ROADS in the UK are in a worse condition than in many other developed nations, even though Britons pay the world’s highest tax on fuel, according to a leading economics consultancy.
A study by the Centre for Economics and Business Research (CEBR) ranks Britain’s road network 27th in the world, behind France, America, Canada, Germany and Spain. Our main highways are in a worse state than those of Namibia and Ecuador.
The findings will add weight to the grievances of campaigners who complain that British drivers pay the world’s highest rate of tax on diesel and the fifth-highest on petrol, amounting to £33bn a year.
The study criticises the government’s emphasis on “eye-catching” rail projects over the past decade, which have “consumed the bulk” of the transport budget. This includes the £56bn HS2 line linking London to the north of England, and an upgrade of existing lines expected to cost more than £50bn.

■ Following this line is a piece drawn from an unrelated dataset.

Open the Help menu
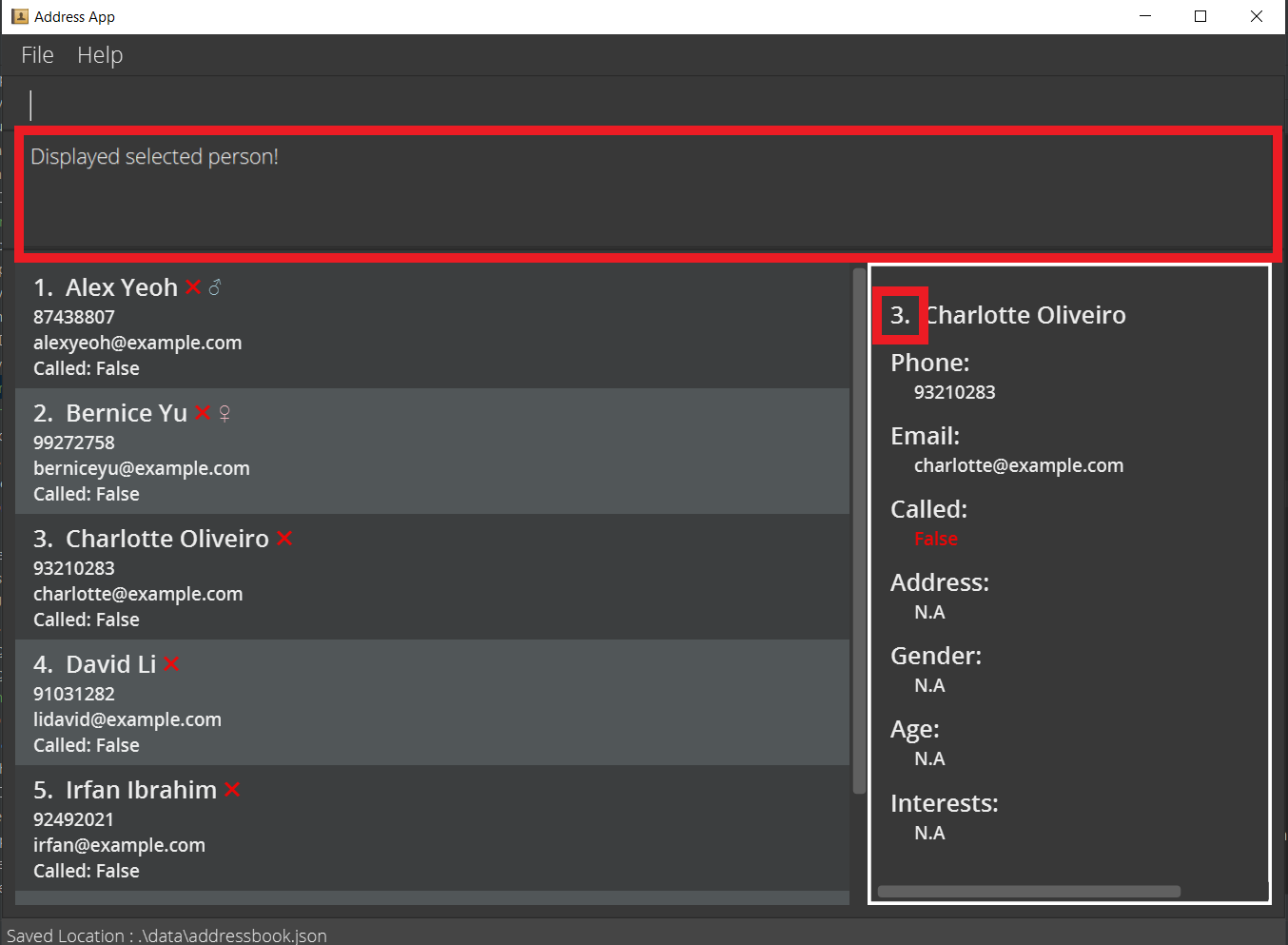The image size is (1288, 945). pos(100,55)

The report, commissioned by the FairFuelUK campaign, says rail investment by the government is almost nine times road investment per mile: £186,000 was spent on rail infrastructure for every million miles of passenger travel in 2015, compared with £21,000 for roads. Yet road upgrades deliver 50% more economic benefits.

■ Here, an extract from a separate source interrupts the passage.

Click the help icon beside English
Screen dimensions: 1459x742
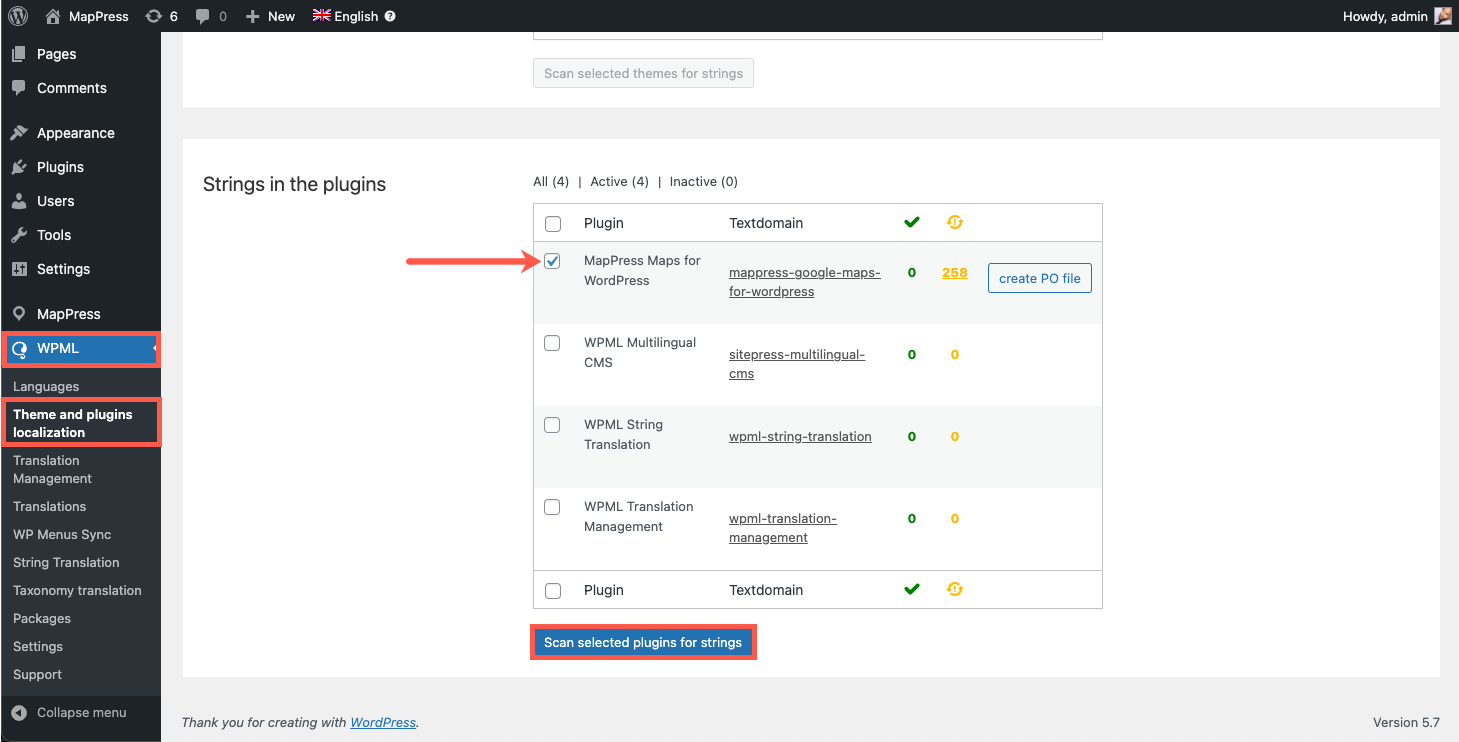(x=390, y=16)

A study by Inrix, a traffic analyst and consultancy, suggests that Britain’s roads are the most congested in western Europe. London is the world’s seventh-worst city for tailbacks, with vehicles reduced to 4mph at peak times.
Quentin Willson, spokesman for FairFuelUK, said: “These are truly shameful numbers. With our road network such a snarling, constipated ruin, we wonder why pollution is at record levels?”
The CEBR report was released last week at a meeting of the all-party parliamentary group for fair fuel. The authors found that roads are by far the most important element of the British transport system, accounting for 89% of total distance travelled. British motorists pay 57.95p a litre in tax for petrol and diesel, with 20% VAT on top.
The United Arab Emirates was rated the world leader in roadbuilding, followed by Singapore, Hong Kong, Holland, Japan, France, Switzerland and Austria. The US was 13th, Germany 16th and Spain 17th.
Britain (27th) was beaten by Oman (19th), Malaysia (20th), Namibia (23rd) and Ecuador (24th).
The Department for Transport said: “We are investing a record £23bn to make the biggest improvements to our roads since the 1970s, making journeys faster, better and more reliable for everyone.”